START Given records

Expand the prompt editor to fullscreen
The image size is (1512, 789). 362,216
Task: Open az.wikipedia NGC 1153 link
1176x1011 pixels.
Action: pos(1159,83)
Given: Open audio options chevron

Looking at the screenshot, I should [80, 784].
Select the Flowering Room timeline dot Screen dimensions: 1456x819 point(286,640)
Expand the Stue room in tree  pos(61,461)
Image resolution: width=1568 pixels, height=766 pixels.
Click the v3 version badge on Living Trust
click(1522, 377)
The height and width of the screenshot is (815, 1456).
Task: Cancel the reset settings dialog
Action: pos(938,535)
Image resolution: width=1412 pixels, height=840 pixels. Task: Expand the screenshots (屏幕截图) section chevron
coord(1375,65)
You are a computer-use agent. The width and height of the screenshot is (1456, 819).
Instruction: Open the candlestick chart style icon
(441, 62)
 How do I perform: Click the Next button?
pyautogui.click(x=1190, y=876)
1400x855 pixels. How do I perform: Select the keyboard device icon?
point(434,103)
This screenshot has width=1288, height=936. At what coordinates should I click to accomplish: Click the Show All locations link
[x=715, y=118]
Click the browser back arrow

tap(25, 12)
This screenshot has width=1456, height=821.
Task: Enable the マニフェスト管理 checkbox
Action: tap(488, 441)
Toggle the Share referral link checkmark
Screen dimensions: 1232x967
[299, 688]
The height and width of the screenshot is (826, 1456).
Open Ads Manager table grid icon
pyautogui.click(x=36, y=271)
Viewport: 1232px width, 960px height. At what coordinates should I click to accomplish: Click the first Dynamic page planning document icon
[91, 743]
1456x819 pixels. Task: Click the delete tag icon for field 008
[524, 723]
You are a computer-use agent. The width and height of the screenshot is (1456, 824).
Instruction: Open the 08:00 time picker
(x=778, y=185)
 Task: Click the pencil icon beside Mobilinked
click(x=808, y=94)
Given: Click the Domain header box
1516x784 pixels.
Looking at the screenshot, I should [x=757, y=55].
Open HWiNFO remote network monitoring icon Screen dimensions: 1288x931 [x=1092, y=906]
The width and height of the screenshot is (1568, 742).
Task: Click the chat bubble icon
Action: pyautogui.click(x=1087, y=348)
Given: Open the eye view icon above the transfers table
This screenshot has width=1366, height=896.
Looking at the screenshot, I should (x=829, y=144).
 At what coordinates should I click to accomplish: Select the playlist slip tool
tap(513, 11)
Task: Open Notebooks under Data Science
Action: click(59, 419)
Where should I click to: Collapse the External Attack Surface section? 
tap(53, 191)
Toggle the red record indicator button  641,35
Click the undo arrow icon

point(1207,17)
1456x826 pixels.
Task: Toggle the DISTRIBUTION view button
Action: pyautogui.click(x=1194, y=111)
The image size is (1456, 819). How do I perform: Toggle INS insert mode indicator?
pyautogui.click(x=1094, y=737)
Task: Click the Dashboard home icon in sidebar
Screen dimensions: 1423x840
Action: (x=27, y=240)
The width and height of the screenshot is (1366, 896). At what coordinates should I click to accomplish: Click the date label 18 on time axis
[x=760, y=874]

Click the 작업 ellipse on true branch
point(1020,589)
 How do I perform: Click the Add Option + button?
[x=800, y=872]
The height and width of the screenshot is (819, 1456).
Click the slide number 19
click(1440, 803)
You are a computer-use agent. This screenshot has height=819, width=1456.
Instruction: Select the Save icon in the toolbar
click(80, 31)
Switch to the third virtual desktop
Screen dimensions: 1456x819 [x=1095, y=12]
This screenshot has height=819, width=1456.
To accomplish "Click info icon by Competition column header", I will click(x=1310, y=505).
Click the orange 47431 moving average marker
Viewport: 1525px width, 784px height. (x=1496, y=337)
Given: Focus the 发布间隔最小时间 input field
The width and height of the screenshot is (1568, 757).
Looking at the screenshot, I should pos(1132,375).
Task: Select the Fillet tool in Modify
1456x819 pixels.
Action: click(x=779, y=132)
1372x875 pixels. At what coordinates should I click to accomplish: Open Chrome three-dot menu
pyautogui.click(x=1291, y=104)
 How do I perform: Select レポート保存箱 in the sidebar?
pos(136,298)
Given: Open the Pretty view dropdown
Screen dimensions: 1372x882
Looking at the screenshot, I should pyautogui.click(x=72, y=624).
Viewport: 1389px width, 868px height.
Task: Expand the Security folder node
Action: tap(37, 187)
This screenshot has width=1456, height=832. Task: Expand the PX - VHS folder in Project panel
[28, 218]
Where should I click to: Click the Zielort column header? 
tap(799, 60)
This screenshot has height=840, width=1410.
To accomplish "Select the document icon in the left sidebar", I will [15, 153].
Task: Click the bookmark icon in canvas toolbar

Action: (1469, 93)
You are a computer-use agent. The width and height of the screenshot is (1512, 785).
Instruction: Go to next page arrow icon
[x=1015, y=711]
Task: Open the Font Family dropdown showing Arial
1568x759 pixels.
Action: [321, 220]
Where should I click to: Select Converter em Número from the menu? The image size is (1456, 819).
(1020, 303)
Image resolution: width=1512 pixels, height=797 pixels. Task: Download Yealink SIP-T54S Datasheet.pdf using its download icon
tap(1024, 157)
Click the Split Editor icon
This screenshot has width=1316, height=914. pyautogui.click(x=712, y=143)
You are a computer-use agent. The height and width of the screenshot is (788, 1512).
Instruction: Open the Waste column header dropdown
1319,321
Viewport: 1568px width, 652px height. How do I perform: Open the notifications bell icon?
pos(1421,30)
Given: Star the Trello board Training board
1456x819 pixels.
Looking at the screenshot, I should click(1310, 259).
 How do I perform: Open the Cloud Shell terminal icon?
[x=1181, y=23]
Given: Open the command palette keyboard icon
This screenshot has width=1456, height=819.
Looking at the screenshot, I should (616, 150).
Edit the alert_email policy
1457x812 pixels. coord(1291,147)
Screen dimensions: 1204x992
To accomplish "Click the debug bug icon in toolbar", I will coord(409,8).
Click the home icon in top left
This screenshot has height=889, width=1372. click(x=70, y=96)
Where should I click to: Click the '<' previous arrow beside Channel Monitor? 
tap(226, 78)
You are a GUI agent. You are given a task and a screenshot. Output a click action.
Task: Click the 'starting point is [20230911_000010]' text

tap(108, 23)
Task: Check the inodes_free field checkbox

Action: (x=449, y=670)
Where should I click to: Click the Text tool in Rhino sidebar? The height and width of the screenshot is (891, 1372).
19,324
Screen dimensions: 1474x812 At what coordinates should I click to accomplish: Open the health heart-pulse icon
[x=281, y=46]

END Given records

# Task item
Please return the lines above that run from the line containing "Given: Open the Pretty view dropdown" to the line containing "Given: Star the Trello board Training board", inclusive, exactly and with no other lines.

# Result of this task
Given: Open the Pretty view dropdown
Screen dimensions: 1372x882
Looking at the screenshot, I should pyautogui.click(x=72, y=624).
Viewport: 1389px width, 868px height.
Task: Expand the Security folder node
Action: tap(37, 187)
This screenshot has width=1456, height=832. Task: Expand the PX - VHS folder in Project panel
[28, 218]
Where should I click to: Click the Zielort column header? 
tap(799, 60)
This screenshot has height=840, width=1410.
To accomplish "Select the document icon in the left sidebar", I will [15, 153].
Task: Click the bookmark icon in canvas toolbar

Action: (1469, 93)
You are a computer-use agent. The width and height of the screenshot is (1512, 785).
Instruction: Go to next page arrow icon
[x=1015, y=711]
Task: Open the Font Family dropdown showing Arial
1568x759 pixels.
Action: [321, 220]
Where should I click to: Select Converter em Número from the menu? The image size is (1456, 819).
(1020, 303)
Image resolution: width=1512 pixels, height=797 pixels. Task: Download Yealink SIP-T54S Datasheet.pdf using its download icon
tap(1024, 157)
Click the Split Editor icon
This screenshot has width=1316, height=914. pyautogui.click(x=712, y=143)
You are a computer-use agent. The height and width of the screenshot is (788, 1512).
Instruction: Open the Waste column header dropdown
1319,321
Viewport: 1568px width, 652px height. How do I perform: Open the notifications bell icon?
pos(1421,30)
Given: Star the Trello board Training board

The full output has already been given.